- Exercise goal
Please write out each entry that follows, keeping it exactly the same.

(Saved data entries)
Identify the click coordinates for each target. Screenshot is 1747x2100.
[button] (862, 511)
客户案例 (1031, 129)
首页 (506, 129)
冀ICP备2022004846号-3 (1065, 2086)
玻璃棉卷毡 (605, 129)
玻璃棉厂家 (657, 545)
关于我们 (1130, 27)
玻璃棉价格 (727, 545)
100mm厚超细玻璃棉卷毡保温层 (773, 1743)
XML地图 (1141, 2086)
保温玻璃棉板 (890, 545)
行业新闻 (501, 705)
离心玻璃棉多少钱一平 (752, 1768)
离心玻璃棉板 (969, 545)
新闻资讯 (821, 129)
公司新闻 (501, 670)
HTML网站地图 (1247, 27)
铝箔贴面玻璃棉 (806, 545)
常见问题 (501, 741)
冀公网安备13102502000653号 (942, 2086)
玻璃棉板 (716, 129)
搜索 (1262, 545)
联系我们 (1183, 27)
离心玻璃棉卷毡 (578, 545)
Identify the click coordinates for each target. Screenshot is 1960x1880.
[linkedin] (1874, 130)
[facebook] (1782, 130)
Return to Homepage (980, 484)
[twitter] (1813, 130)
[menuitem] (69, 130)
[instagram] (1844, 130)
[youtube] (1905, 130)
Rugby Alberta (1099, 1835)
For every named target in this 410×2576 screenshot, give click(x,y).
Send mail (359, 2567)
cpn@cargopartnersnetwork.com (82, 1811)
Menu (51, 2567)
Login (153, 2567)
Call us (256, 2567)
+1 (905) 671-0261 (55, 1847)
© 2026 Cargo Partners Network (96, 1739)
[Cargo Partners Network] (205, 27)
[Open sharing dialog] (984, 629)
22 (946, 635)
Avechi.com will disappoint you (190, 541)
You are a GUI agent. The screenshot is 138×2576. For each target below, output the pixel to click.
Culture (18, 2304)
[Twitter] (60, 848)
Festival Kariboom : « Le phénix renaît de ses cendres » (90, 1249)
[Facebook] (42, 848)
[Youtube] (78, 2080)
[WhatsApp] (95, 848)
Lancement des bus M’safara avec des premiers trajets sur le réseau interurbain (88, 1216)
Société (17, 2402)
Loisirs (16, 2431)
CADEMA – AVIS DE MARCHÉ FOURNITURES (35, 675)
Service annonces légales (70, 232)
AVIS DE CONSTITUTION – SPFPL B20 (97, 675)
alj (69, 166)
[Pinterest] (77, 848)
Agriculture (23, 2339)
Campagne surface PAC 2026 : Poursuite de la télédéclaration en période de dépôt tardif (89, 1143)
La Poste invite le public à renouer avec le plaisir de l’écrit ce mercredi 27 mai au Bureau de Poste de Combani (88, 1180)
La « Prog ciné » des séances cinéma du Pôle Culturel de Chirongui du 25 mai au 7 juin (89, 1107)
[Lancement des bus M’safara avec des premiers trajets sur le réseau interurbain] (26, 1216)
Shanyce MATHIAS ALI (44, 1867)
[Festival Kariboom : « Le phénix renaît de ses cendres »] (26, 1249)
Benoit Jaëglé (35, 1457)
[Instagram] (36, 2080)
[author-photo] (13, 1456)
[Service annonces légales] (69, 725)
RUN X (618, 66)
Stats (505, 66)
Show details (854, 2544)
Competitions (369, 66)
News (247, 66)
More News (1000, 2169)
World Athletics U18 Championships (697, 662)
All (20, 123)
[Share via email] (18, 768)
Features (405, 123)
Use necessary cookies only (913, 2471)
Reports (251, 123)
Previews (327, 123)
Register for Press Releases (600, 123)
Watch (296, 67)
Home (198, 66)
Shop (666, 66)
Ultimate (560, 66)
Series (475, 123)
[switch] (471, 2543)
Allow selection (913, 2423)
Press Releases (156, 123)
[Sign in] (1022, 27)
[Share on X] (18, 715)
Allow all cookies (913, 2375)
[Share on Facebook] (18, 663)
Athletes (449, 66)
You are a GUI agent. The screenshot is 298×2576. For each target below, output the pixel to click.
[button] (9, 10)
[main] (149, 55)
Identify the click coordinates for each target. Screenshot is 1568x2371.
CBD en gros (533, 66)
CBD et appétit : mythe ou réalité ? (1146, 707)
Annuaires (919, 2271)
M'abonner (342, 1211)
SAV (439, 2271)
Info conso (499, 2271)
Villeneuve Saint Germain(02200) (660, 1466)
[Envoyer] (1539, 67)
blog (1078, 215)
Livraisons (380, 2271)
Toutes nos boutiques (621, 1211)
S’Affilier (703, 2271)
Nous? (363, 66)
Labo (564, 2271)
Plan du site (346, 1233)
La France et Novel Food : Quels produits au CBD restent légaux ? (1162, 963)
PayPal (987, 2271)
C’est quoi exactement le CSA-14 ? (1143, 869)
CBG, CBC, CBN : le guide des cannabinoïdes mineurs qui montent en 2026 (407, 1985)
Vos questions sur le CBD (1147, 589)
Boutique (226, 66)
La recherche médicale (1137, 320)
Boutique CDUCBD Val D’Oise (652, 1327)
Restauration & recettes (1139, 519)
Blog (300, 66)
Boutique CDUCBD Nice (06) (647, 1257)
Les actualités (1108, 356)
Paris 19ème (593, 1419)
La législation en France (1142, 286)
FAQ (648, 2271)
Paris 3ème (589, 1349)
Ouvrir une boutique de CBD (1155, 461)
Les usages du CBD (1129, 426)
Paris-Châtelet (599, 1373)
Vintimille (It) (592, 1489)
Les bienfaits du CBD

- Response area
Identify the click coordinates for each target. Screenshot is 1747x2100.
[button] (862, 511)
客户案例 (1031, 129)
首页 (506, 129)
冀ICP备2022004846号-3 (1065, 2086)
玻璃棉卷毡 (605, 129)
玻璃棉厂家 (657, 545)
关于我们 (1130, 27)
玻璃棉价格 (727, 545)
100mm厚超细玻璃棉卷毡保温层 (773, 1743)
XML地图 (1141, 2086)
保温玻璃棉板 (890, 545)
行业新闻 (501, 705)
离心玻璃棉多少钱一平 (752, 1768)
离心玻璃棉板 (969, 545)
新闻资讯 (821, 129)
公司新闻 (501, 670)
HTML网站地图 (1247, 27)
铝箔贴面玻璃棉 (806, 545)
常见问题 (501, 741)
冀公网安备13102502000653号 (942, 2086)
玻璃棉板 (716, 129)
搜索 (1262, 545)
联系我们 (1183, 27)
离心玻璃棉卷毡 (578, 545)
Identify the click coordinates for each target. Screenshot is 1960x1880.
[linkedin] (1874, 130)
[facebook] (1782, 130)
Return to Homepage (980, 484)
[twitter] (1813, 130)
[menuitem] (69, 130)
[instagram] (1844, 130)
[youtube] (1905, 130)
Rugby Alberta (1099, 1835)
For every named target in this 410×2576 screenshot, give click(x,y).
Send mail (359, 2567)
cpn@cargopartnersnetwork.com (82, 1811)
Menu (51, 2567)
Login (153, 2567)
Call us (256, 2567)
+1 (905) 671-0261 (55, 1847)
© 2026 Cargo Partners Network (96, 1739)
[Cargo Partners Network] (205, 27)
[Open sharing dialog] (984, 629)
22 (946, 635)
Avechi.com will disappoint you (190, 541)
You are a GUI agent. The screenshot is 138×2576. For each target below, output the pixel to click.
Culture (18, 2304)
[Twitter] (60, 848)
Festival Kariboom : « Le phénix renaît de ses cendres » (90, 1249)
[Facebook] (42, 848)
[Youtube] (78, 2080)
[WhatsApp] (95, 848)
Lancement des bus M’safara avec des premiers trajets sur le réseau interurbain (88, 1216)
Société (17, 2402)
Loisirs (16, 2431)
CADEMA – AVIS DE MARCHÉ FOURNITURES (35, 675)
Service annonces légales (70, 232)
AVIS DE CONSTITUTION – SPFPL B20 (97, 675)
alj (69, 166)
[Pinterest] (77, 848)
Agriculture (23, 2339)
Campagne surface PAC 2026 : Poursuite de la télédéclaration en période de dépôt tardif (89, 1143)
La Poste invite le public à renouer avec le plaisir de l’écrit ce mercredi 27 mai au Bureau de Poste de Combani (88, 1180)
La « Prog ciné » des séances cinéma du Pôle Culturel de Chirongui du 25 mai au 7 juin (89, 1107)
[Lancement des bus M’safara avec des premiers trajets sur le réseau interurbain] (26, 1216)
Shanyce MATHIAS ALI (44, 1867)
[Festival Kariboom : « Le phénix renaît de ses cendres »] (26, 1249)
Benoit Jaëglé (35, 1457)
[Instagram] (36, 2080)
[author-photo] (13, 1456)
[Service annonces légales] (69, 725)
RUN X (618, 66)
Stats (505, 66)
Show details (854, 2544)
Competitions (369, 66)
News (247, 66)
More News (1000, 2169)
World Athletics U18 Championships (697, 662)
All (20, 123)
[Share via email] (18, 768)
Features (405, 123)
Use necessary cookies only (913, 2471)
Reports (251, 123)
Previews (327, 123)
Register for Press Releases (600, 123)
Watch (296, 67)
Home (198, 66)
Shop (666, 66)
Ultimate (560, 66)
Series (475, 123)
[switch] (471, 2543)
Allow selection (913, 2423)
Press Releases (156, 123)
[Sign in] (1022, 27)
[Share on X] (18, 715)
Allow all cookies (913, 2375)
[Share on Facebook] (18, 663)
Athletes (449, 66)
You are a GUI agent. The screenshot is 298×2576. For each target below, output the pixel to click.
[button] (9, 10)
[main] (149, 55)
Identify the click coordinates for each target. Screenshot is 1568x2371.
CBD en gros (533, 66)
CBD et appétit : mythe ou réalité ? (1146, 707)
Annuaires (919, 2271)
M'abonner (342, 1211)
SAV (439, 2271)
Info conso (499, 2271)
Villeneuve Saint Germain(02200) (660, 1466)
[Envoyer] (1539, 67)
blog (1078, 215)
Livraisons (380, 2271)
Toutes nos boutiques (621, 1211)
S’Affilier (703, 2271)
Nous? (363, 66)
Labo (564, 2271)
Plan du site (346, 1233)
La France et Novel Food : Quels produits au CBD restent légaux ? (1162, 963)
PayPal (987, 2271)
C’est quoi exactement le CSA-14 ? (1143, 869)
CBG, CBC, CBN : le guide des cannabinoïdes mineurs qui montent en 2026 (407, 1985)
Vos questions sur le CBD (1147, 589)
Boutique (226, 66)
La recherche médicale (1137, 320)
Boutique CDUCBD Val D’Oise (652, 1327)
Restauration & recettes (1139, 519)
Blog (300, 66)
Boutique CDUCBD Nice (06) (647, 1257)
Les actualités (1108, 356)
Paris 19ème (593, 1419)
La législation en France (1142, 286)
FAQ (648, 2271)
Paris 3ème (589, 1349)
Ouvrir une boutique de CBD (1155, 461)
Les usages du CBD (1129, 426)
Paris-Châtelet (599, 1373)
Vintimille (It) (592, 1489)
Les bienfaits du CBD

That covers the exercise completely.